In the centuries following the Great Sand Drift of 1694, sightings and stories abounded, as sands shifted to reveal traces of the Culbin estate. After a visit in the 1890s, the Scottish artist George Bain described the tradition. ‘A portion of the old mansion house, a hundred years ago, appeared like a ghostly spectre amidst the sand, and became an object of superstitious interest to the people of the neighbourhood, especially as one man who had bawled down the chimney heard a voice distinctly respond to his cry.’ Yet in time it was reburied in sand ‘as suddenly as it came on the scene, and has not been seen for eighty years.’ As well as parts of the mansion, the old dovecote was said to have appeared, along with the upper branches of the laird’s famous orchard. Having blossomed and borne fruit, the trees were again swallowed up.

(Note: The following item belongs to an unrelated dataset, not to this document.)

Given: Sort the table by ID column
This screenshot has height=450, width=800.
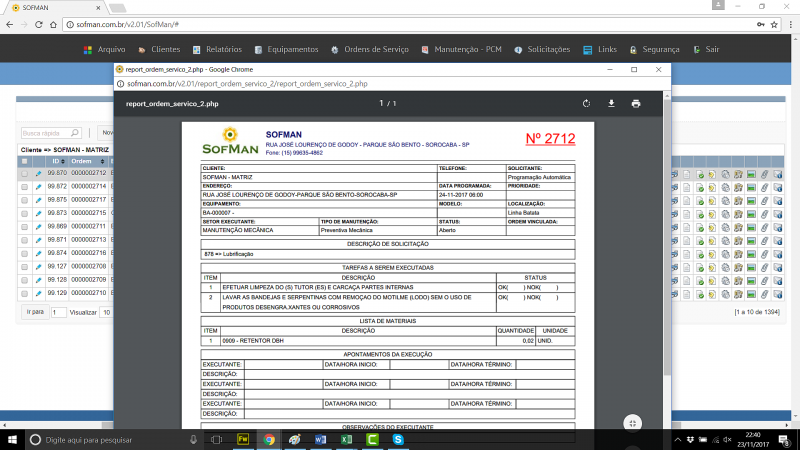Looking at the screenshot, I should click(57, 161).
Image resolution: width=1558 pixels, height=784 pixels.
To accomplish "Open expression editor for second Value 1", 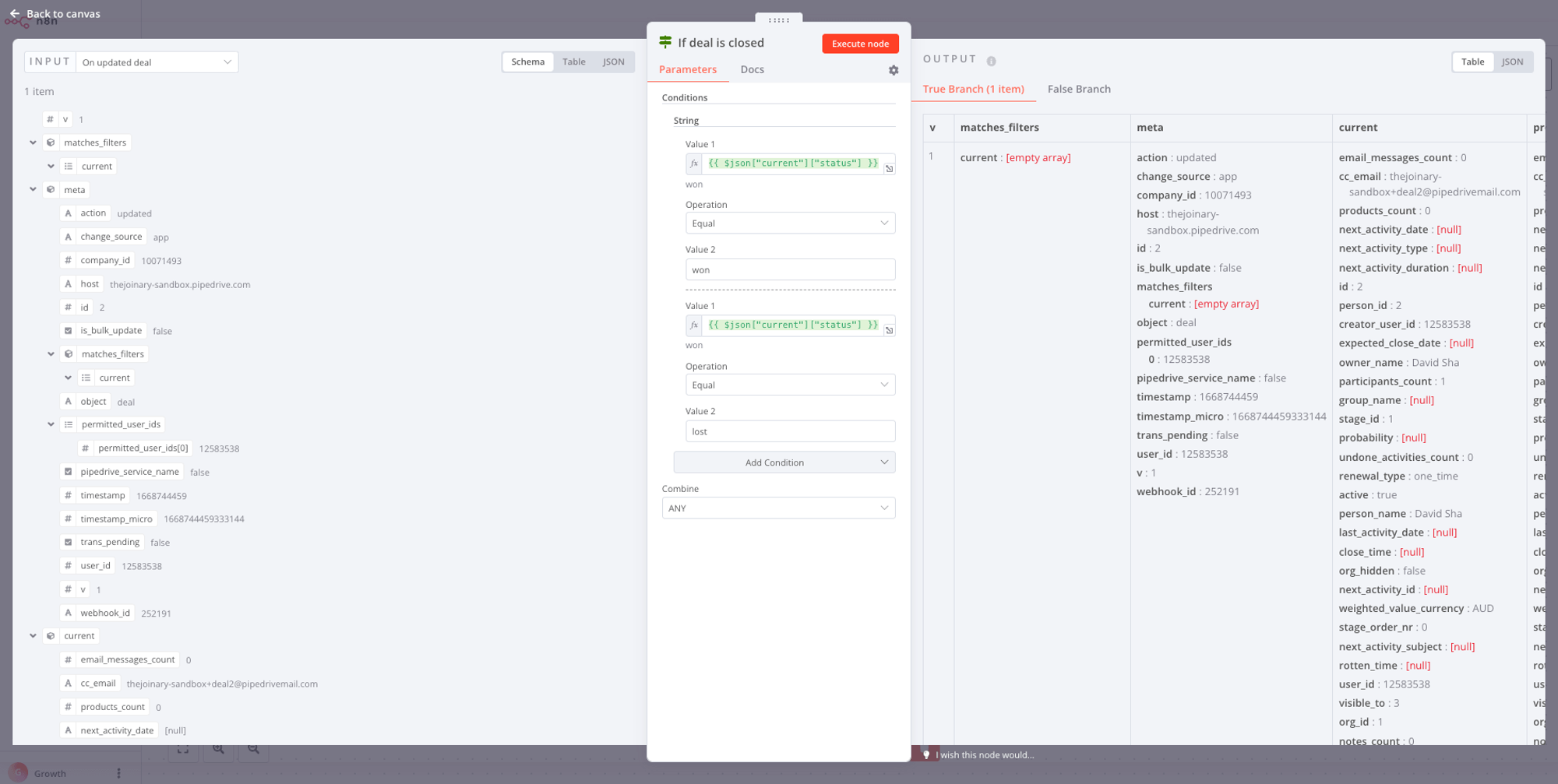I will [889, 330].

Surviving records suggest origins for some of the legend’s details: the sixteen farmhouses were perhaps sixteen tenants (in five or six houses), and the dovecote from a standard phrase of legalese. Today, there is no sign of Culbin or even the dunes, as from the 1920s a pine forest was planted to stabilise the sands. Just before, sandstone blocks were found, displaying part of the laird’s family coat of arms. A decade later, while the pines were still being planted, shifting sands exposed an outline of foundation stones: briefly, with no record made of the site.

In the grassy quiet of Forvie Kirk, I wondered if villagers had gathered within its walls during those medieval sandstorms. Today, the bones of their ancestors still lay undisturbed beneath these sand. Yet Scotland’s land – still rebounding from the weight of glaciers - is no longer rising faster than the sea. One day these sands will shift again, and storm waves carve into the dunes. After all, these are places of revelation as much as concealment.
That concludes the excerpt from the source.